14.11.5 5. Purpose-Built Monitoring Required

Lesson: To answer stream-aquifer interaction questions, custom transects are needed - cannot rely on existing infrastructure.


Analysis Status: ✅ Complete - Major Finding Documented Key Finding: Spatial monitoring gap prevents direct stream-GW correlation analysis


14.12 Summary

Stream proximity analysis reveals a critical spatial monitoring gap:

3-25 km separation - Wells too far from streams for direct correlation

No stream-GW transects - Cannot validate interaction processes

Regional vs. targeted mismatch - Existing data serves different purpose

Negative result has value - Discovering gaps guides future investments

Multi-line evidence - Can still infer two-aquifer system indirectly

Key Insight: To answer stream-aquifer interaction questions, custom transects are required.

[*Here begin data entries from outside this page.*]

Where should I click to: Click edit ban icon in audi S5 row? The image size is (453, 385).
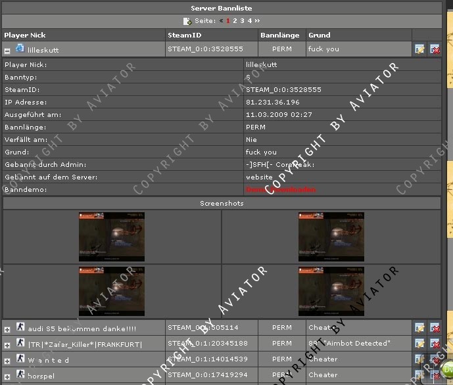point(419,327)
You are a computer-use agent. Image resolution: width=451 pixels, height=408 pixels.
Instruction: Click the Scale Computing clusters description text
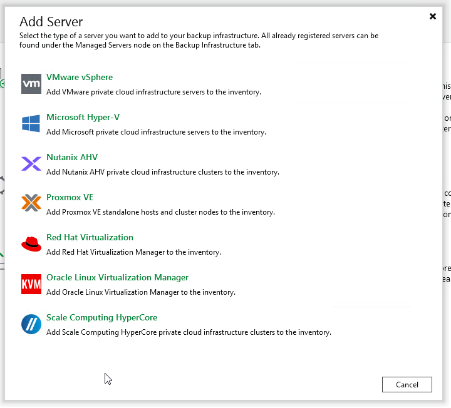point(189,332)
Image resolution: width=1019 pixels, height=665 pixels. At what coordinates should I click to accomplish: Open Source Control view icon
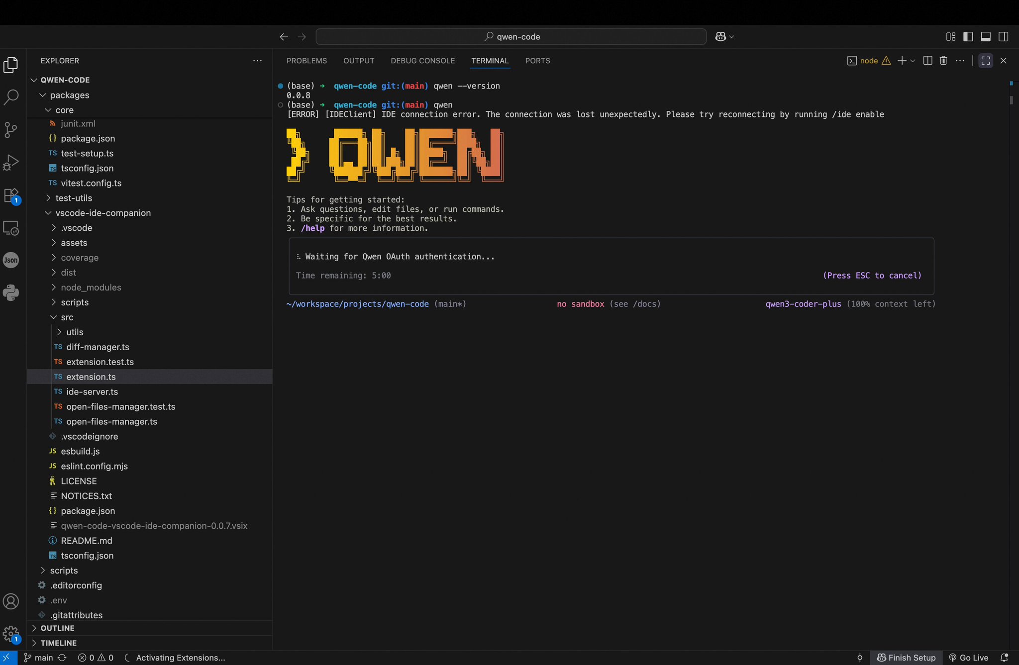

Cannot rely on existing regional infrastructure.


14.14 Reflection Questions

  • Given the distances between wells with data and the nearest stream gauges, which areas would you prioritize for installing purpose-built stream–groundwater transects, and why?
  • How would you explain to a non-technical stakeholder that the limitation here is network design and data availability, not a lack of analytical tools?
  • If you did install a small number of new co-located wells and gauges, what measurements and frequencies would you choose to best capture stream–aquifer interactions?